Re: [exim] Exim4 zombie processes are not killed

Szerző: Phil Pennock
Dátum:
Címzett: Alexander Nagel
CC: exim-users
Tárgy: Re: [exim] Exim4 zombie processes are not killed

On 2008-03-15 at 12:44 +0100, Alexander Nagel wrote:
> I know what zombie processes are, but the problem is that the zombies are
> not getting killed by init (pid 1). They are still there and i can kill them only with -9
> I always try -15 to prevent data loss ;-)

Init doesn't kill them. If it's a zombie, listed with 'Z' in the ps
listing, then it's already dead. There is no risk of data loss as all
open files, etc, are already closed. kill -9 on the zombie process
itself won't change its state, since it's already dead.

Presence of a zombie on the system is not directly a cause for panic and
to go around trying to clean things up: most processes go through a
zombie state when they exit, but it only lasts at most milliseconds.
The only processes which don't become zombies are those where the parent
process currently has SIG_IGN as the handler for SIGCHLD, and even that
behaviour is a non-portable assumption.

A zombie is a dead process which has not been reaped by its parent.
Unless init is broken (which hasn't been managed even by the most
obscure Linux distributions, AFAIK) if init isn't reaping the process
then the reason is that init is not the parent of the zombie process.
Which means that the original process which called fork() still exists.
So the question is why _that_ process hasn't reaped the child.

Reasons for that include:
 * it will do, but you just happened to have the ps gather data in the
   moments between the process becoming a zombie and the parent reaping
   it
 * it will do, but the parent is designed to let children be zombies for
   a little while before reaping them; how safe this is depends upon the
   patterns of how the parent spawns children:
    * one process max?  Not worth worrying about
    * arbitrary number of processes?  Perhaps less wise
 * it will do but the parent is single-threaded and has run some other
   child process which it blocks to wait on and that process has
   unexpectedly hung; the zombie will be reaped when the later process
   exits (a style variation on the previous point)
 * sloppy programming; perhaps the parent doesn't keep track of children
   because the programmer assumes there won't be so many and the OS can
   clean them up afterwards (which might, sometimes, be an okay
   assumption and the sloppiness is harmless) or the programmer didn't
   understand about how signal delivery can be unreliable and relied
   upon a distinct SIGCHLD being delivered for each and every child
   process dying, or some other poor practice.

Exim is not sloppily programmed.

Exim was written with knowledge of the various SIGCHLD semantics and
written to handle this cleanly across multiple platforms.

Exim is single-threaded and may sometimes be waiting upon child
processes as it reads output from them (popen(,"r") style).
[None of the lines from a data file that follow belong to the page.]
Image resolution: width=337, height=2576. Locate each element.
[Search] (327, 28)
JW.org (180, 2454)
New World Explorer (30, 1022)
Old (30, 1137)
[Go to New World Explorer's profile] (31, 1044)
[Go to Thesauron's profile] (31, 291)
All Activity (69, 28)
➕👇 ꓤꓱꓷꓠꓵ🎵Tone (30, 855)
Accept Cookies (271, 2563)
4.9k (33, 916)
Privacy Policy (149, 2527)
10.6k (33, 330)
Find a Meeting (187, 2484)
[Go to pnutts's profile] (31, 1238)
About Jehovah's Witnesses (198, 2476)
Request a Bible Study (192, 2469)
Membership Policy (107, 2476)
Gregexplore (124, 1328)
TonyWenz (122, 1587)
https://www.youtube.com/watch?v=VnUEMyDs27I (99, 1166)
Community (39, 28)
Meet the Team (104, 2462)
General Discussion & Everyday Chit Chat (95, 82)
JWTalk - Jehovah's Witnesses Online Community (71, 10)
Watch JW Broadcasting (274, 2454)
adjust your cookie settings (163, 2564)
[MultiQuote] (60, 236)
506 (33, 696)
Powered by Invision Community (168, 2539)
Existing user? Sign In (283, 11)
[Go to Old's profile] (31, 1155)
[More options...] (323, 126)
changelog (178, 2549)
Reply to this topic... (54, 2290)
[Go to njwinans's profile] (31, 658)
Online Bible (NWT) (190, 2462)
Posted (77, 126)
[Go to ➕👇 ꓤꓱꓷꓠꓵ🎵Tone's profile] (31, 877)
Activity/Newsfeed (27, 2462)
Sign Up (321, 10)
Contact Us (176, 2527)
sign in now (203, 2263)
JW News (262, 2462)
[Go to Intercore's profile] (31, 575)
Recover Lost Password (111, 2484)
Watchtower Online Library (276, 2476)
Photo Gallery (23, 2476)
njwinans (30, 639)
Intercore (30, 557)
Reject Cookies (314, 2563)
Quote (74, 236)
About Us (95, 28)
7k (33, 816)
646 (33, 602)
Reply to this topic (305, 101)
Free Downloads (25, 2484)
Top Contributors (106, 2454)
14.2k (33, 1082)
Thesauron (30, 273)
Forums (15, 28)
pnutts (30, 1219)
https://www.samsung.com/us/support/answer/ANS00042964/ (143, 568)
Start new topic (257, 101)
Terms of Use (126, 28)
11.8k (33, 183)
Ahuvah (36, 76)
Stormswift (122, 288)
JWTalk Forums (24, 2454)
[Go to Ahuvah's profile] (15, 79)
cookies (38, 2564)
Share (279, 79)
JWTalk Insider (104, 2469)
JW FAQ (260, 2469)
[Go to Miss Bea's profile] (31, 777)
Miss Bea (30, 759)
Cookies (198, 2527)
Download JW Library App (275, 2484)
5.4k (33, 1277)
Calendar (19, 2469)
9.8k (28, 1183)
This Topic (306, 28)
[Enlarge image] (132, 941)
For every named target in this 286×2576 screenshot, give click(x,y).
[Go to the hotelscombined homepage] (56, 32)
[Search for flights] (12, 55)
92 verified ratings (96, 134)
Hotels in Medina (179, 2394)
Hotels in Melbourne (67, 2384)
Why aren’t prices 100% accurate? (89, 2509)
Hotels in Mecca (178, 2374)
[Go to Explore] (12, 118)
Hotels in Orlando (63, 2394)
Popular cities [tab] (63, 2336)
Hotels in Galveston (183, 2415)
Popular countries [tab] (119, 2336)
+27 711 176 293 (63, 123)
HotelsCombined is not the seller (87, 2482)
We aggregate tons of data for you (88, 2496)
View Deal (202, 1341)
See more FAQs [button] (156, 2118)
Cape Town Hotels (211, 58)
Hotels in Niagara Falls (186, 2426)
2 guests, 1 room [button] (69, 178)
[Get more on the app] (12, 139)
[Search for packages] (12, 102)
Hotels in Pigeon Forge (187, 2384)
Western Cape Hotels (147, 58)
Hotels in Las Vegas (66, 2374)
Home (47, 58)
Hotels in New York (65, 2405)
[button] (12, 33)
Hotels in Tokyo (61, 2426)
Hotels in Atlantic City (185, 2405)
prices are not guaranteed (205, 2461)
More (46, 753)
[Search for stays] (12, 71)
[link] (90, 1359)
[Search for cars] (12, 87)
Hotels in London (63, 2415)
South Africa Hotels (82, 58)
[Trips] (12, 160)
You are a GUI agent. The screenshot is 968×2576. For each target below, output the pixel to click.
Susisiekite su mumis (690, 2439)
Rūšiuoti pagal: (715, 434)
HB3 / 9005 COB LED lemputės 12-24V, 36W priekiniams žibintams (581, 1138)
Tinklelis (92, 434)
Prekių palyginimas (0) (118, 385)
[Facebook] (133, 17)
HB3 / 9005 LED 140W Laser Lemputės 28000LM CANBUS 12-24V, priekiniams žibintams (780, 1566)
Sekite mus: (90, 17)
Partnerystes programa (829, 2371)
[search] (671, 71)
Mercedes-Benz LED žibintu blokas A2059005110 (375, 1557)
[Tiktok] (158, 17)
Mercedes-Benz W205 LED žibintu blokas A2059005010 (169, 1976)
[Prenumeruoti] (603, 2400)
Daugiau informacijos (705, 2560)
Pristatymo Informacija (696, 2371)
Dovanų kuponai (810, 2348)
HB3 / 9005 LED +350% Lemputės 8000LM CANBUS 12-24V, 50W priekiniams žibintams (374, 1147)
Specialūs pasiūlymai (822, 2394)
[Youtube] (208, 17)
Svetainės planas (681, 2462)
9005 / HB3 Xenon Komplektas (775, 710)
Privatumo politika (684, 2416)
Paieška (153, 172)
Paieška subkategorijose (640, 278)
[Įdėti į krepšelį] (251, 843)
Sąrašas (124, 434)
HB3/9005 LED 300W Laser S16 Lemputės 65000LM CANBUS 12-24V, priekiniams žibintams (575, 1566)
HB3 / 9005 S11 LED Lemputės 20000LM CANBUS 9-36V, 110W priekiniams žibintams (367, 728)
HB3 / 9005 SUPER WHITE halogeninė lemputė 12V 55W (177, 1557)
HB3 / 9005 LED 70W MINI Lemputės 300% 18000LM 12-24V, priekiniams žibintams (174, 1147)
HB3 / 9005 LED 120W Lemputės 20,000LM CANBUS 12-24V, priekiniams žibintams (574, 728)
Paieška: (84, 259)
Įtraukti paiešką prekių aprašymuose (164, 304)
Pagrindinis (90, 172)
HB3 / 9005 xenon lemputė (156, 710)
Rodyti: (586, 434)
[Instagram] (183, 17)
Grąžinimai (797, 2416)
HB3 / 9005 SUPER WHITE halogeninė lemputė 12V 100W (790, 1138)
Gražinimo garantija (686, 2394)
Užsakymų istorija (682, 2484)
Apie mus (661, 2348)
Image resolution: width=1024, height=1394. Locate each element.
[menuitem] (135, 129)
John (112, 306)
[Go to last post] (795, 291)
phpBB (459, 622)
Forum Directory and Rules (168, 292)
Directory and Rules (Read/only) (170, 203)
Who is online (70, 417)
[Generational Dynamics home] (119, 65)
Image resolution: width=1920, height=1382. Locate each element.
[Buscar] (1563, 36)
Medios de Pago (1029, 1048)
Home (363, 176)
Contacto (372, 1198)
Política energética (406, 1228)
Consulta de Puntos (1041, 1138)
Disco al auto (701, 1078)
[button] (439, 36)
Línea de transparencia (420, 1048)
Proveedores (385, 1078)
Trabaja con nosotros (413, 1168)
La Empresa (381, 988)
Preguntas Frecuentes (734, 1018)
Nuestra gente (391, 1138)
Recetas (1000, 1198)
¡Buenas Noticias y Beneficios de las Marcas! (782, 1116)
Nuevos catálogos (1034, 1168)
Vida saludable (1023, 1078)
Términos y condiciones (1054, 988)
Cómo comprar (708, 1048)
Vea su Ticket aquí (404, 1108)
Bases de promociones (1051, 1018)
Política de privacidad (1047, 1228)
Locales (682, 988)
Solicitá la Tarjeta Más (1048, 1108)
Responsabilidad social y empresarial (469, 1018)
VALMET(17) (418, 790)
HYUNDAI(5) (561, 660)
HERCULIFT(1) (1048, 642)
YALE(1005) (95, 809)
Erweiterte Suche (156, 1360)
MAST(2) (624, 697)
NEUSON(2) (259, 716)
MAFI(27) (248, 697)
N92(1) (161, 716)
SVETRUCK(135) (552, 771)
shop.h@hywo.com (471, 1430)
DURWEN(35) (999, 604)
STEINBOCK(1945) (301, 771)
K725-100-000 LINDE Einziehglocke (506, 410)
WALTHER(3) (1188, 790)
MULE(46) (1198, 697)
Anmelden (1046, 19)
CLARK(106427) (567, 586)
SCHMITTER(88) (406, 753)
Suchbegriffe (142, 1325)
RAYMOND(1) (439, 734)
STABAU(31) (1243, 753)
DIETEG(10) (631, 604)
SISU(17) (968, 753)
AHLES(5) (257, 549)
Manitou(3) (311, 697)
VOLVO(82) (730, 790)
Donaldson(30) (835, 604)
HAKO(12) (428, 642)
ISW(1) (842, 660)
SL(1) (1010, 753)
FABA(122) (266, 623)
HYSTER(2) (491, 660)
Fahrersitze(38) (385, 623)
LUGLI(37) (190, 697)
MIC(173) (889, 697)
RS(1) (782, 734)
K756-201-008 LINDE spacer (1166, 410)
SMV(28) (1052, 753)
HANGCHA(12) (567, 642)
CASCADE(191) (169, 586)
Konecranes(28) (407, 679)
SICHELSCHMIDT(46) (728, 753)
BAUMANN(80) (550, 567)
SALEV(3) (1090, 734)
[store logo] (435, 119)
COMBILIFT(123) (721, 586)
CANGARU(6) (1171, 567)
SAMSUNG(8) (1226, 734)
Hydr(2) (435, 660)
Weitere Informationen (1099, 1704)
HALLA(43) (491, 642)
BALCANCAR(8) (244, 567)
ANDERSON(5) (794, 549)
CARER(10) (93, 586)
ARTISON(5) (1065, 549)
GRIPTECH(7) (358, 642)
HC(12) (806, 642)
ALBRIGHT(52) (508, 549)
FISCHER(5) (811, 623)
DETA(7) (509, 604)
One earlier
process may be lingering, but it's not spawning off large numbers of
children per process, out of control.

So, which other program is being run by the parent process in every
case? Is that program exiting when it should, or not?

If spamc can take up to 10 seconds to exit, then an earlier spawned
process can linger for up to 10 seconds as a zombie. That's not a
problem, there's only one of them, it will be cleaned up when spamc
exits. If the spamc process is much older than that, then yes you'll
see more zombies.

You've yet to present evidence of an actual problem, beyond monitoring
tuned inappropriately to the environment, unless it's that the spamc
processes are running for too long. In which case, again, why is spamc
running for too long?

If you have cases where spamc has exited and there are still zombie
processes, please post an example process tree.

Unless, of course, there are cases in which the spamcheck Transport can
be called from a router even when $received_protocol is spam-scanned, in
which case you have created a loop of Exim calling Exim calling Exim ...

Moving the spam-checking to ACL time instead of the router/transport
approach would reduce the risk of you missing a $received_protocol check
and creating loops.

See:
http://wiki.exim.org/EximContentScanning
for guides to using ACL-based scanning/blocking.

-Phil